Вы собираетесь покупать акции Первой грузовой компании?
– Решение будем принимать только после официального объявления условий, на которых государство приватизирует ПГК.
Дивиденды от НЛМК представляют собой достаточно большие суммы, в то же время неизвестно, чтобы вы заказывали себе дорогие яхты, например. На что вы тратите эти деньги?
– На все, что мы обсуждали выше. На модернизацию компаний, которые пока не в состоянии развиваться самостоятельно, на тот же медиабизнес, транспортный холдинг, спорт... Для жизни не так много надо денег. Но это сугубо персональная сфера. Вопрос, куда тратишь, далеко не всегда требует публичного обсуждения. Если кто-то потратил деньги на яхту – его личное дело.
Кстати, насчет спорта. В январе вы стали президентом Всероссийской ассоциации летних олимпийских видов спорта (ВАЛОВС). Какие шаги с вашей стороны способствовали этому?
– Тот случай, когда увлечение формирует форму занятости. Можно считать, что увлечение спортом вылилось в еще один пункт моего функционала.
Не пойдет ли это назначение в ущерб бизнесу или Стрелковому союзу? Как планируете совмещать?
– Пока как-то удавалось.
И у вас уже готова программа действий?
– Олимпийские федерации – основа спортивных побед. Нужно наладить взаимодействие федераций, сама организация должна активно сотрудничать с Министерством спорта и Олимпийским комитетом, с регионами в интересах всех членов ассоциации.

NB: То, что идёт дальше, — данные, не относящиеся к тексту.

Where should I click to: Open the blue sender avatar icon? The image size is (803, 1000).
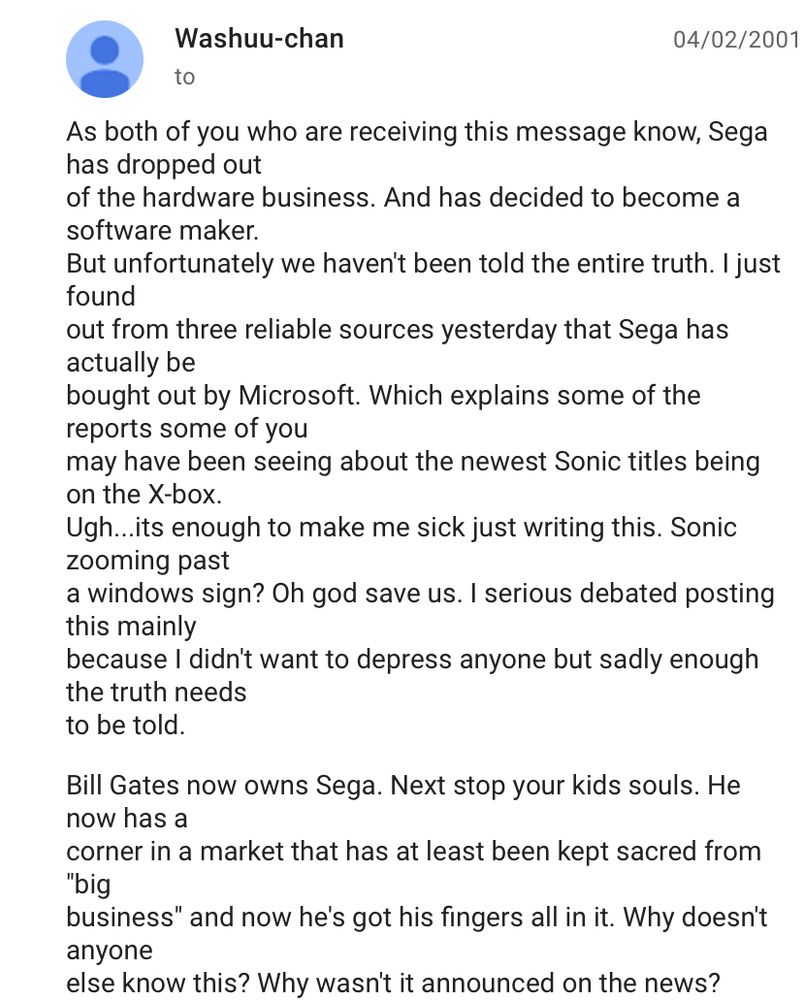coord(105,59)
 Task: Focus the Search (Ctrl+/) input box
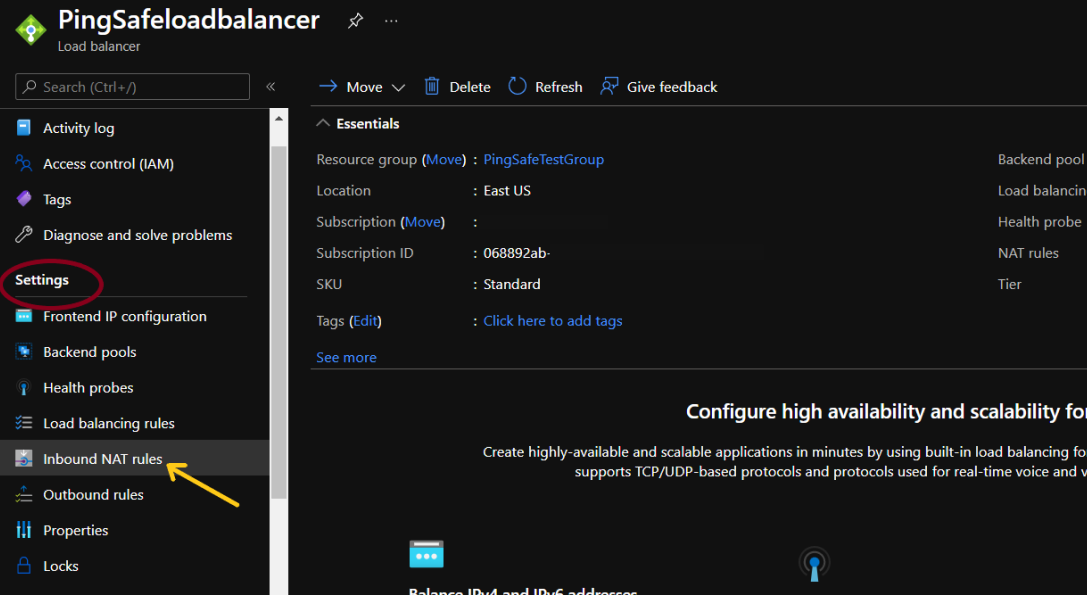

Если это произойдет и взаимодействие будет, и оно будет продуктивным, – моя задача выполнена. А еще я считаю, что патриотизм в самом лучшем его понимании проявляется именно тогда, когда на пьедестал поднимаются российские спортсмены и вся страна совершенно по-другому воспринимает и российский флаг, и государственный гимн. Здесь нет каких бы то ни было различий – мы все ощущаем себя гражданами одной страны.